WASHINGTON — Congress and the president are again at odds over sharing information. This time it's about the war on terror, specifically about intelligence briefings the president got on Al Qaeda before Sept. 11. The president doesn't want to tell.
George Tenet, the president's director of central intelligence and the official primarily responsible for his daily briefing, has refused to admit even that the intelligence community provides information to the president. This would continue to be his position, Mr. Tenet says, even though the information provided is not itself any longer classified. Why does he think we have an intelligence community?
There is a built-in constitutional conflict between the president and Congress about matters affecting foreign policy. This is heightened by the natural instincts of presidents, especially George W. Bush, to be secretive. Mr. Bush even asserts the right to control which papers of his predecessors may be made public, regardless of what the predecessors themselves might have directed.
A basic presidential argument is that once disclosed to Congress, the information would not remain confidential. Disclosure would reveal and endanger the sources and methods by which the intelligence was gathered.

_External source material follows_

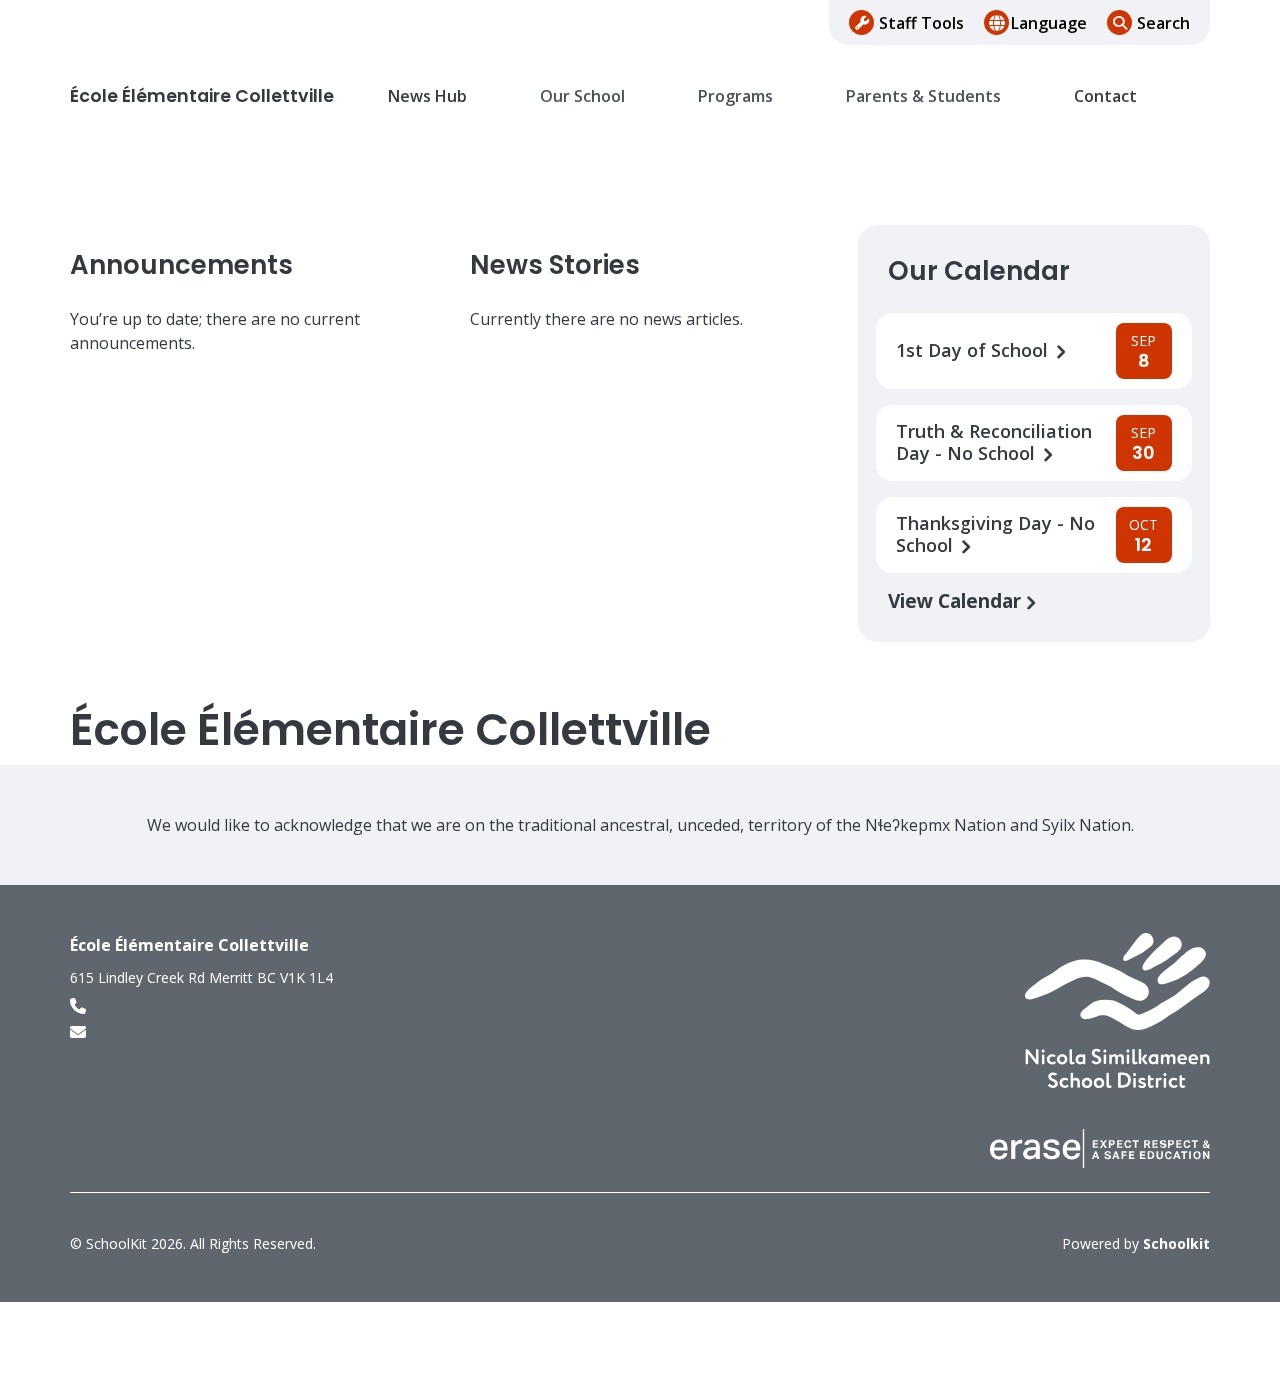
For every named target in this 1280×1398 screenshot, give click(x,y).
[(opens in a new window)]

Everybody agrees that presidents have executive privilege; the argument is about what it covers. Presidents maintain that it covers just about whatever they say it does. The congressional argument is that it covers advice, not information, unless disclosure of the information would compromise the way it was obtained. If the secretary of defense tells the president, "We ought to invade Iraq," that's advice. If the director of central intelligence says, "Iraq has these weapons," that's information and is not privileged; but if it isn't generally known, and we don't want Iraq to know we have it, there may still be reasons to withhold it.

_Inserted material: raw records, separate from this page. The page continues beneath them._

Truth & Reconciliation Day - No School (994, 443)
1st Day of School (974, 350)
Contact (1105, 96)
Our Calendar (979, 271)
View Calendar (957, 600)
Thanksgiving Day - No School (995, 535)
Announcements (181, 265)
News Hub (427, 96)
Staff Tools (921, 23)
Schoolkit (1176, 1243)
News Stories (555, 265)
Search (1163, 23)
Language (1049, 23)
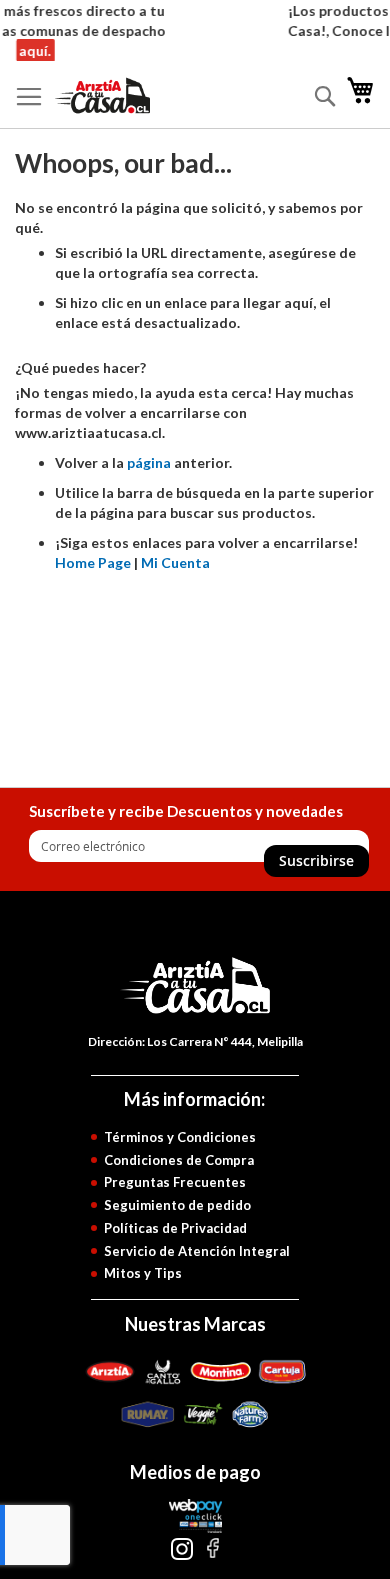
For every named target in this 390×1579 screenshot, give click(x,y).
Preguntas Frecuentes (175, 1182)
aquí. (33, 50)
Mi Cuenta (175, 562)
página (149, 462)
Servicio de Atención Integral (197, 1251)
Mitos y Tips (143, 1273)
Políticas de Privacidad (175, 1228)
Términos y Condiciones (180, 1137)
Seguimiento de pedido (177, 1205)
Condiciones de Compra (179, 1160)
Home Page (93, 562)
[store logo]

The major rap on Congress is that it can't keep secrets. But the whole government leaks from the White House, State, Defense, and even the CIA and FBI like a broken water main. Nonetheless, this does not justify leaks from Congress. Since the intelligence committees were established in the House and Senate 25 years ago, they have good records of keeping secrets. This argument isn't about telling the whole Congress, only a limited number of members.
The protection of sources and methods is important; but in case after case, when the facts are known, it turns out to be more an excuse than a justification. When a White House press secretary or a State or Defense Department spokesman, says, "If you knew what we know, you would agree with us; but we have to protect sources and methods," most journalists feel secure in betting the family farm that he is not protecting sources and methods; he is protecting his employer.

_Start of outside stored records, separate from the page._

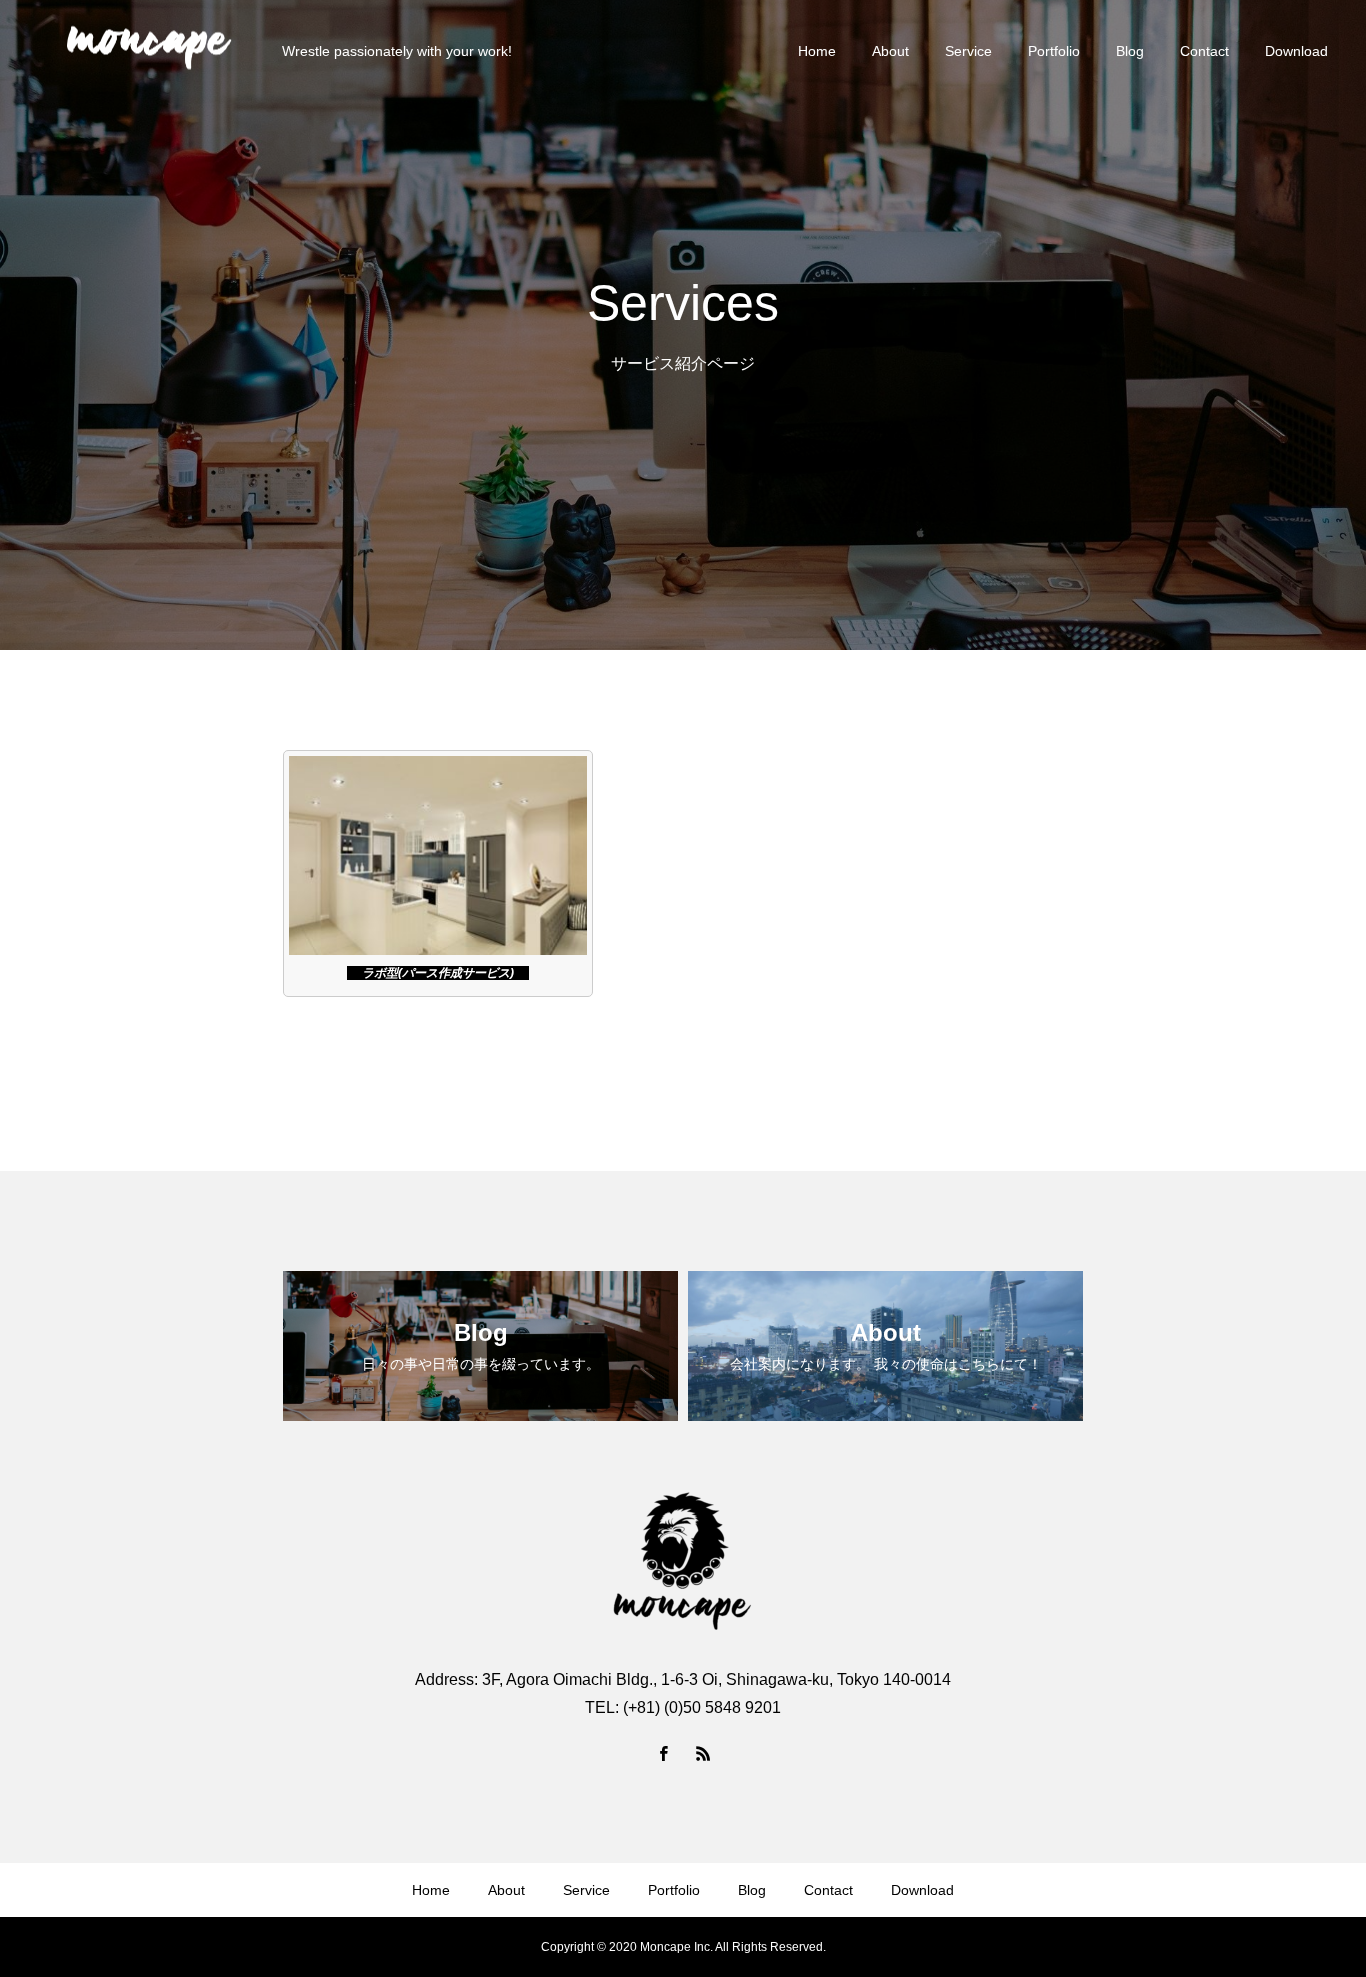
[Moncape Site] (148, 50)
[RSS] (703, 1753)
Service (968, 51)
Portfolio (1054, 51)
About (890, 51)
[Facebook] (663, 1753)
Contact (1204, 51)
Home (817, 51)
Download (1296, 51)
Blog (1130, 51)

The next question is, why is it in the public interest for Congress to know these things anyway? The answer is that the US government operates, as Lincoln eloquently put it, by the consent of the governed, and it is crucial that this consent be informed. In the best of all worlds, everybody would be equally well informed. But even in a society as open as this one, some information important to governing has to be secret. In dealing with this information, the intelligence committees are the agents not only of Congress but of the public as a whole.
More than most presidents, George W. Bush needs to be held within the limits of constitutional checks and balances. The FBI is investigating the intelligence committees as possible sources of leaks of the testimony of Lt. Gen. Michael Hayden, director of the National Security Agency. General Hayden told the committees about two messages hinting at possible terrorist activity that were intercepted before Sept. 11 but not translated until Sept. 12.
Given the volume of messages the NSA handles, there may be good reasons this happened, but Congress has a legitimate need to know so that it can do something to see that it doesn't happen again.
This need to know does not justify leaking the information; but if the leak did in fact come from Congress, that is something for Congress, not the FBI, to deal with. When the FBI asks members of the Senate committee for their telephone logs, it is a gross violation of the separation of powers.
Pat M. Holt is former chief of staff of the Senate Foreign Relations Committee.